Aqui propomos, logo, não é tanto estabelecermos uma simetria entre a gestão da população externa -as pessoas migrantes- e a gestão da população interna, quanto rastejar a lógica que a atravessa: a coexistência da normalidade e a excecionalidade. É a partir desta lógica que podemos identificar os graves riscos que encerram algumas medidas apresentadas como democráticas e mesmo socialmente avançadas nos tempos de hoje. Um exemplo bem claro podemos observá-lo na recente proposta de reforma do Código Penal apresentada polo governo de coligação ao redor da supressão do delito de sedição. Assim sendo, detrás da eventual destipificação deste tipo delitivo, que qualquer democrata deve saudar, volta a penetrar essa elástica ideia da paz pública, para se colocar no ponto de mira nos sectores sociais antagonistas.

Como alerta o advogado Brais González num recente artigo ("A reforma do delito de sedición, máis anos de prisión para a cidadanía mobilizada", Praza Pública) a desativação do delito de sedição encobre a modernização do controlo punitivo do direito de protesto através do tipo de desordens públicas, por uma banda, endurecendo significativamente as penas até chegar à entrada em prisão por simples participação numa manifestação e, por outra, incorporando uma pena de inabilitação especial e absoluta que pretende excluir aos elementos desistentes do jogo político democrático a futuro. 

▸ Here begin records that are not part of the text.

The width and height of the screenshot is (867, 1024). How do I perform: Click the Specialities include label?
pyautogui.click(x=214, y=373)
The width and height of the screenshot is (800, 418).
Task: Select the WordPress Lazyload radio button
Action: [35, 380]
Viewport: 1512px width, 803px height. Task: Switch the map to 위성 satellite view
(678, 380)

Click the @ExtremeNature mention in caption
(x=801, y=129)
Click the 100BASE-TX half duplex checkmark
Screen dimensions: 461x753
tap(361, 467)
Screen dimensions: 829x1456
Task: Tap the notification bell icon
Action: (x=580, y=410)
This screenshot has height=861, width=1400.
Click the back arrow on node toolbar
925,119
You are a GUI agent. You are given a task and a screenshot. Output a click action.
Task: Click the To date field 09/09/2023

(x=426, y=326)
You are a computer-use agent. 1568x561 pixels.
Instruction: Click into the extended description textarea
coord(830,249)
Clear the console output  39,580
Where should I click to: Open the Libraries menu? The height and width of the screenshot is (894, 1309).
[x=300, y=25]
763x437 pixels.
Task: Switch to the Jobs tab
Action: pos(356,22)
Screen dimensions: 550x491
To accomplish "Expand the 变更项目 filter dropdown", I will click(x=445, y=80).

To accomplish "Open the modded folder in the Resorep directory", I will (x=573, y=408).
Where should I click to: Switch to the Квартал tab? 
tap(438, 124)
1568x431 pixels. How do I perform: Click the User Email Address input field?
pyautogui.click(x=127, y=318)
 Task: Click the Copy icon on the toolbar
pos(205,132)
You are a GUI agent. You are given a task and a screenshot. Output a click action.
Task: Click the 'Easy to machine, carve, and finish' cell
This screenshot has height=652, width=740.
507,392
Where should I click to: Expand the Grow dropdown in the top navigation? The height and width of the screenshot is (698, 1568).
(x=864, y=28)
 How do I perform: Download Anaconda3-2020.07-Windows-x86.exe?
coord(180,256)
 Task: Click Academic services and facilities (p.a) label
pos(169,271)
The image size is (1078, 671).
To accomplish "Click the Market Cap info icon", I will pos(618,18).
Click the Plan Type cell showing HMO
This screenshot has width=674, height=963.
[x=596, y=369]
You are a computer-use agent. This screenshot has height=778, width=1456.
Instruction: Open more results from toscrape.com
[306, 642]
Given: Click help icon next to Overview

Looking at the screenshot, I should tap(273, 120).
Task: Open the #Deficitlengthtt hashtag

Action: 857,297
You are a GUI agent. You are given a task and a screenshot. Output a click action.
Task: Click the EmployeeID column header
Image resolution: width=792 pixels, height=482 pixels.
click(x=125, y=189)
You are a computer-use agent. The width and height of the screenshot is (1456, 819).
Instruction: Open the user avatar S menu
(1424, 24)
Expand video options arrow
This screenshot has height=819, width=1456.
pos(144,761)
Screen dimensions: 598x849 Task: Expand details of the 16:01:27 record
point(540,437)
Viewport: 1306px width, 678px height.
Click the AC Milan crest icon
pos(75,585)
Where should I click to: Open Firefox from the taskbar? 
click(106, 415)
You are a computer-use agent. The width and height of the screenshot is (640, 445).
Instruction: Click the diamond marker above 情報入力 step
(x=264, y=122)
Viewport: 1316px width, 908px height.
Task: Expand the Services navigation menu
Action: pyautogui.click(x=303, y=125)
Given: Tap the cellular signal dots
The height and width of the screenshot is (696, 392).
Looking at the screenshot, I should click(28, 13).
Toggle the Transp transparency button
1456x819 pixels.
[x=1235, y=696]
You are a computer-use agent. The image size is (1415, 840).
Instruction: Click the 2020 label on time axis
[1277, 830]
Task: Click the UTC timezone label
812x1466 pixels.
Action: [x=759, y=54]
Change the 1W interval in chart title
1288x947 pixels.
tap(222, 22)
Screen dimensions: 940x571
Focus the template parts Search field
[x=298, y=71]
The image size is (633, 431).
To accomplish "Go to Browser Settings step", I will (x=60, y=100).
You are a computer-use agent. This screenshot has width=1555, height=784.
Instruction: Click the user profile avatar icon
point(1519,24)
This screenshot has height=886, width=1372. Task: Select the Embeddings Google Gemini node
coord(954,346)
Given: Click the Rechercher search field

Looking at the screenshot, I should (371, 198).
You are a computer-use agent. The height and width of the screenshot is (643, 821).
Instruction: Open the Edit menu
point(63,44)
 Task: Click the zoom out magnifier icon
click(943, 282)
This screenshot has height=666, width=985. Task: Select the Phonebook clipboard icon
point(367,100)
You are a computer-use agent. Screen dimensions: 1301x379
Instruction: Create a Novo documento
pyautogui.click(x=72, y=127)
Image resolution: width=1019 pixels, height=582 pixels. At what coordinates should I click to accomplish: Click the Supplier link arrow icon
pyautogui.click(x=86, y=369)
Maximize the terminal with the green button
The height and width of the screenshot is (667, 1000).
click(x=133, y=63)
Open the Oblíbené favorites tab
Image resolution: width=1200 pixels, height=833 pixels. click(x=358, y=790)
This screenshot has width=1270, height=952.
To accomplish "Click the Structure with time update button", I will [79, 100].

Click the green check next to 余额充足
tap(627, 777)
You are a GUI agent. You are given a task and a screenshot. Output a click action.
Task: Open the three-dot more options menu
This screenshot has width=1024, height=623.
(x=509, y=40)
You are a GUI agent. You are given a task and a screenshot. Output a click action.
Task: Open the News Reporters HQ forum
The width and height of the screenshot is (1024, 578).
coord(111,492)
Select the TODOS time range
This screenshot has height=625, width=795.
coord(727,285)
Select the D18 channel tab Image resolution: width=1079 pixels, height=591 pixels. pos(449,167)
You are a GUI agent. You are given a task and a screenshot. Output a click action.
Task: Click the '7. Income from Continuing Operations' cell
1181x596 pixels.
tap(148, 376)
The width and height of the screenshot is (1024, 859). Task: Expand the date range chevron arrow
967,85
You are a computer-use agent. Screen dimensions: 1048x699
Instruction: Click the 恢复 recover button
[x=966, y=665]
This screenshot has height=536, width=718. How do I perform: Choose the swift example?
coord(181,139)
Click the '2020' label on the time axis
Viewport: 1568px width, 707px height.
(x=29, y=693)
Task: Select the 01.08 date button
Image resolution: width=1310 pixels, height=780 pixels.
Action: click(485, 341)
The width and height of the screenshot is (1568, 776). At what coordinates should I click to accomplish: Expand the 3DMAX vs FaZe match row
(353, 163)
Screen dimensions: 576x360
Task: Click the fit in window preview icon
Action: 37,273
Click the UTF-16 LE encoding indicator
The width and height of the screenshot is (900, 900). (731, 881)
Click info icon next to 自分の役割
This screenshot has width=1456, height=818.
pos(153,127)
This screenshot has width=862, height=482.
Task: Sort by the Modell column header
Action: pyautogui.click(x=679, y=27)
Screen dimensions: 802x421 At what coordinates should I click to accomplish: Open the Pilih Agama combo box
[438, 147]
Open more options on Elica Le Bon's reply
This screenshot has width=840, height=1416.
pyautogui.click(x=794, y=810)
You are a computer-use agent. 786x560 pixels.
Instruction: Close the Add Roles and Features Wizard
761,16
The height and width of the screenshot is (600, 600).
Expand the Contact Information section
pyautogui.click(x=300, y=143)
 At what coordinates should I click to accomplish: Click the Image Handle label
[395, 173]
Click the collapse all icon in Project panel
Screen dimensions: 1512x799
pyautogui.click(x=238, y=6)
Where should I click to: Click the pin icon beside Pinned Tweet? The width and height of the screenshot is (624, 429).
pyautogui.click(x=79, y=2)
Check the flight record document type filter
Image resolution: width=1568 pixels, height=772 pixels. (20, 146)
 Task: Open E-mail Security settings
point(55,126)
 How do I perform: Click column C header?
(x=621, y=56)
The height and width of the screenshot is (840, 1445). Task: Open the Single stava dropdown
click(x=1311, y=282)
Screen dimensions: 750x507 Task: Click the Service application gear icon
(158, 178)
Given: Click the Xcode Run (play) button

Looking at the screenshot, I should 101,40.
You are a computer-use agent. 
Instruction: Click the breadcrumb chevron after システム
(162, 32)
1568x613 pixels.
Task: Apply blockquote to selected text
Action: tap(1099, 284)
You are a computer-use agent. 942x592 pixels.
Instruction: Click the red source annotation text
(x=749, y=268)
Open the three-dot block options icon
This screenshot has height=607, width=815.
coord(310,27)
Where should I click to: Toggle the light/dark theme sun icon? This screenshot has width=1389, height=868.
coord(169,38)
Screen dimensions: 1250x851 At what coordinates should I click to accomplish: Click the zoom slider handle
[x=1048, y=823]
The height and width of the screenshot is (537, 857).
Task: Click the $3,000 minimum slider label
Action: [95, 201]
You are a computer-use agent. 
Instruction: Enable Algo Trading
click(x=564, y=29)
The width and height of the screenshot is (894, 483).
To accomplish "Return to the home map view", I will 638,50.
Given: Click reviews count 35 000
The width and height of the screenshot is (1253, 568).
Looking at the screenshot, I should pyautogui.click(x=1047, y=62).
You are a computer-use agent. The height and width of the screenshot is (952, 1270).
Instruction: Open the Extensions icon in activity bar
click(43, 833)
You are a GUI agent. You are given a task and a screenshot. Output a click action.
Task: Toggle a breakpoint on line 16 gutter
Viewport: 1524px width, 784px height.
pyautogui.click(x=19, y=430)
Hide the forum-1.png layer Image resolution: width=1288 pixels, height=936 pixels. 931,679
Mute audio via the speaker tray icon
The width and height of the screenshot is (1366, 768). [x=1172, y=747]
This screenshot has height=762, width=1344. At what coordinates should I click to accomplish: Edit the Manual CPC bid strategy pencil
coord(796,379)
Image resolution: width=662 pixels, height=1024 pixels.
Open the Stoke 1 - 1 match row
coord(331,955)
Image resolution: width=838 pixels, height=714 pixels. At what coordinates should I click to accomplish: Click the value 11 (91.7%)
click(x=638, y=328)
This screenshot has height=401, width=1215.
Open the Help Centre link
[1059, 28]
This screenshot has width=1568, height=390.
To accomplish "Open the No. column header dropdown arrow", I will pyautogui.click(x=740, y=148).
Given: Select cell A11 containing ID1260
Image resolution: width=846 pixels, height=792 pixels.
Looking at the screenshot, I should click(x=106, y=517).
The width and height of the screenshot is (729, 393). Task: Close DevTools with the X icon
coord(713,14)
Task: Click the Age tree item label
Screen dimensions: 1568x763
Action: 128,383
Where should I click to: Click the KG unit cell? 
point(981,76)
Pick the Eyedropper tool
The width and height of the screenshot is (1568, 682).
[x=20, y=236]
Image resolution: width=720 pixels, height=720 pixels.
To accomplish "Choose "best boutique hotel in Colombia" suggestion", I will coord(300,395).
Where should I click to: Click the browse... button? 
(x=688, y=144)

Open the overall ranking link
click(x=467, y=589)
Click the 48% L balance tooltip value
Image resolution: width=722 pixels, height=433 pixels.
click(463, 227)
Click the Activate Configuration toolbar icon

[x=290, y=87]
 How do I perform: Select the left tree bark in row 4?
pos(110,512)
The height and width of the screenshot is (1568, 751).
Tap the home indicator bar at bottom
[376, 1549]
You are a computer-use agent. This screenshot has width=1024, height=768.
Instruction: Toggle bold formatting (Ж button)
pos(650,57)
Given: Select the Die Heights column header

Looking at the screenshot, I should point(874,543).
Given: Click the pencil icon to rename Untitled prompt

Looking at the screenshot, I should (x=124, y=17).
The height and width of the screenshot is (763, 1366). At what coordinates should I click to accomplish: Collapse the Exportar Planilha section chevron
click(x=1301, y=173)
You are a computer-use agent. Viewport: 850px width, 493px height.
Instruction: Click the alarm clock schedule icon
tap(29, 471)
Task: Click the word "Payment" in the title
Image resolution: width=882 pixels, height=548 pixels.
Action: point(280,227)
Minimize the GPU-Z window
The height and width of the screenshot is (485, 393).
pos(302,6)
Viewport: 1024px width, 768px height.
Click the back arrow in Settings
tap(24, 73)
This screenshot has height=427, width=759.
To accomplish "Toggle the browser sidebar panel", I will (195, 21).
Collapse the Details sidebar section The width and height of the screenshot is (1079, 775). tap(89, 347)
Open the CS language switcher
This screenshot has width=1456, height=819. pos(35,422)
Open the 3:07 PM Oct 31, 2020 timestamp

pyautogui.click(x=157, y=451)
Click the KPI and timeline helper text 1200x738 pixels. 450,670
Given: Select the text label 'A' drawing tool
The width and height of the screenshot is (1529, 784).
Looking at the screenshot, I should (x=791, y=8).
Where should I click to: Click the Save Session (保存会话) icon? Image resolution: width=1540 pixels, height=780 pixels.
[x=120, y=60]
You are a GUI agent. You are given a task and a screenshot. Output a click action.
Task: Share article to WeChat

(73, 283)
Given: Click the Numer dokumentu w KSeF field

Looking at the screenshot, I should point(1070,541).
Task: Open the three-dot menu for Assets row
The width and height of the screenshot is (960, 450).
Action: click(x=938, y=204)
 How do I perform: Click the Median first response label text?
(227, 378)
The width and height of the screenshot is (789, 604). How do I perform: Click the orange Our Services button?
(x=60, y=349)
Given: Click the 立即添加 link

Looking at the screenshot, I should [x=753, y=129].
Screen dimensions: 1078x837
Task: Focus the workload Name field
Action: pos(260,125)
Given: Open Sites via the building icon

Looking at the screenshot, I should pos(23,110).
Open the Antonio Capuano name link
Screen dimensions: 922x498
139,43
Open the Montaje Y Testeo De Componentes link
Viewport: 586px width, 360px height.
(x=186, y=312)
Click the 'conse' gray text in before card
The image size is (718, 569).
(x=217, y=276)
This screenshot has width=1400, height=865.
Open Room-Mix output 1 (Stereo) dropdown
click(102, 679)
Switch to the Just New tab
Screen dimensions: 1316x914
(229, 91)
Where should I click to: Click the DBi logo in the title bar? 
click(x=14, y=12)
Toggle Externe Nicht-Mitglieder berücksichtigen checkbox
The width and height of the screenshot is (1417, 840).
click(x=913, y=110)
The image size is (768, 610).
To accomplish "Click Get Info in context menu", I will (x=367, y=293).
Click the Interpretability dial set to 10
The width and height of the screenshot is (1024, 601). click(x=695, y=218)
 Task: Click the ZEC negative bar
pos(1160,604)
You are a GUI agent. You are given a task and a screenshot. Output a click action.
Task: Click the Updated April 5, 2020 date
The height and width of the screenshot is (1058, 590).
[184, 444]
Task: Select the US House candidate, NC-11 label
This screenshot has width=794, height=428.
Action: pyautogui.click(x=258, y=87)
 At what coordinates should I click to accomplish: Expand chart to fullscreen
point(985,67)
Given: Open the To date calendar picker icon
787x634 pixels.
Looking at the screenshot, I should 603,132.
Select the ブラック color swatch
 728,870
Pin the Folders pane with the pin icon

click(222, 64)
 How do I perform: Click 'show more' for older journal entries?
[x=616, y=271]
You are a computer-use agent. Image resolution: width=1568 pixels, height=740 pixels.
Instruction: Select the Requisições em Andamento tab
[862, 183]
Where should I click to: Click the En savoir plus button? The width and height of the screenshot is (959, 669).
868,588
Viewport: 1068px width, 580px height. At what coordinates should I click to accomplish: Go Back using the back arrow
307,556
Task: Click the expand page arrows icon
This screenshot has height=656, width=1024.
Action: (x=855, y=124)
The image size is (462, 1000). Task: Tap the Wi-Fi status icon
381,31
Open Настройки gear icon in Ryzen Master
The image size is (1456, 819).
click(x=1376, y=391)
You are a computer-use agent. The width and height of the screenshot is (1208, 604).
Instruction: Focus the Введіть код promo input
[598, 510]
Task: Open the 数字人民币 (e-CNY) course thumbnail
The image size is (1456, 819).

Eis como se manifesta a fronteira interior, demarcando os cidadãos que participam da normalidade democrática sem a pôr em causa os consensos e legitimidades, e os não-cidadãos que devem ser expulsos da normalidade democrática porquanto são portadores de uma ameaça para a ordem instituída. Como acontece com factos de Melilha, não estamos ante efeitos negativos indesejados na gestão de quem deve estar dentro e quem deve estar fora. Numa leitura mais complexa, semelha que a violência soberana é consubstancial à forma de gerir no presente o conflito social, abrindo caminho, a cada dia que se passa, a novos terrenos, ao tempo que a própria normalidade se deteriora num horizonte onde o projeto emancipador fica também cada vez mais longe.